> WHAT YOU ARE ASKED TO DO: Each of the entries below should be written out exactly as it reads.

> GIVEN DATA:
Content starts

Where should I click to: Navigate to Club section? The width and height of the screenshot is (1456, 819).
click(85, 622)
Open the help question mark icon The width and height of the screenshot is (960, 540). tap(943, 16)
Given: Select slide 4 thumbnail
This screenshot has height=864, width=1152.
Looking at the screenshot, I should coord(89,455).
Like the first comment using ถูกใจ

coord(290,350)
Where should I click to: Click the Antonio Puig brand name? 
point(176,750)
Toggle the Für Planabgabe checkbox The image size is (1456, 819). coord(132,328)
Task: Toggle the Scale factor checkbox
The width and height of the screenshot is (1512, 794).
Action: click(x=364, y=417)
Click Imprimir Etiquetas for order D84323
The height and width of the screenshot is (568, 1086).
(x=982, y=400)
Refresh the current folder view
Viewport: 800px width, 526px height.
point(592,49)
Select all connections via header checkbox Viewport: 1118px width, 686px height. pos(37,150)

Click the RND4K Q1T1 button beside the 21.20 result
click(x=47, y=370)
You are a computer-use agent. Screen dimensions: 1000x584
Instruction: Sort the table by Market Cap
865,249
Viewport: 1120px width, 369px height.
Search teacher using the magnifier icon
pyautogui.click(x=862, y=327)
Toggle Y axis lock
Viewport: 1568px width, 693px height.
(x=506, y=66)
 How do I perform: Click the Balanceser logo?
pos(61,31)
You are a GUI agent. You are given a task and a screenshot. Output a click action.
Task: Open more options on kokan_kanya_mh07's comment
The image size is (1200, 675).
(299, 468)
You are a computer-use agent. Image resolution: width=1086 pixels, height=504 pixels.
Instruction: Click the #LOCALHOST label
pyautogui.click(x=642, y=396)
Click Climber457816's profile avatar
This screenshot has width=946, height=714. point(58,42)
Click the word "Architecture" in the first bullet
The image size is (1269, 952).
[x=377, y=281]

Content ends

> COMPLETED EXERCISE:
Where should I click to: Navigate to Club section? The width and height of the screenshot is (1456, 819).
click(85, 622)
Open the help question mark icon The width and height of the screenshot is (960, 540). tap(943, 16)
Given: Select slide 4 thumbnail
This screenshot has height=864, width=1152.
Looking at the screenshot, I should coord(89,455).
Like the first comment using ถูกใจ

coord(290,350)
Where should I click to: Click the Antonio Puig brand name? 
point(176,750)
Toggle the Für Planabgabe checkbox The image size is (1456, 819). coord(132,328)
Task: Toggle the Scale factor checkbox
The width and height of the screenshot is (1512, 794).
Action: click(x=364, y=417)
Click Imprimir Etiquetas for order D84323
The height and width of the screenshot is (568, 1086).
(x=982, y=400)
Refresh the current folder view
Viewport: 800px width, 526px height.
point(592,49)
Select all connections via header checkbox Viewport: 1118px width, 686px height. pos(37,150)

Click the RND4K Q1T1 button beside the 21.20 result
click(x=47, y=370)
You are a computer-use agent. Screen dimensions: 1000x584
Instruction: Sort the table by Market Cap
865,249
Viewport: 1120px width, 369px height.
Search teacher using the magnifier icon
pyautogui.click(x=862, y=327)
Toggle Y axis lock
Viewport: 1568px width, 693px height.
(x=506, y=66)
 How do I perform: Click the Balanceser logo?
pos(61,31)
You are a GUI agent. You are given a task and a screenshot. Output a click action.
Task: Open more options on kokan_kanya_mh07's comment
The image size is (1200, 675).
(299, 468)
You are a computer-use agent. Image resolution: width=1086 pixels, height=504 pixels.
Instruction: Click the #LOCALHOST label
pyautogui.click(x=642, y=396)
Click Climber457816's profile avatar
This screenshot has width=946, height=714. point(58,42)
Click the word "Architecture" in the first bullet
The image size is (1269, 952).
[x=377, y=281]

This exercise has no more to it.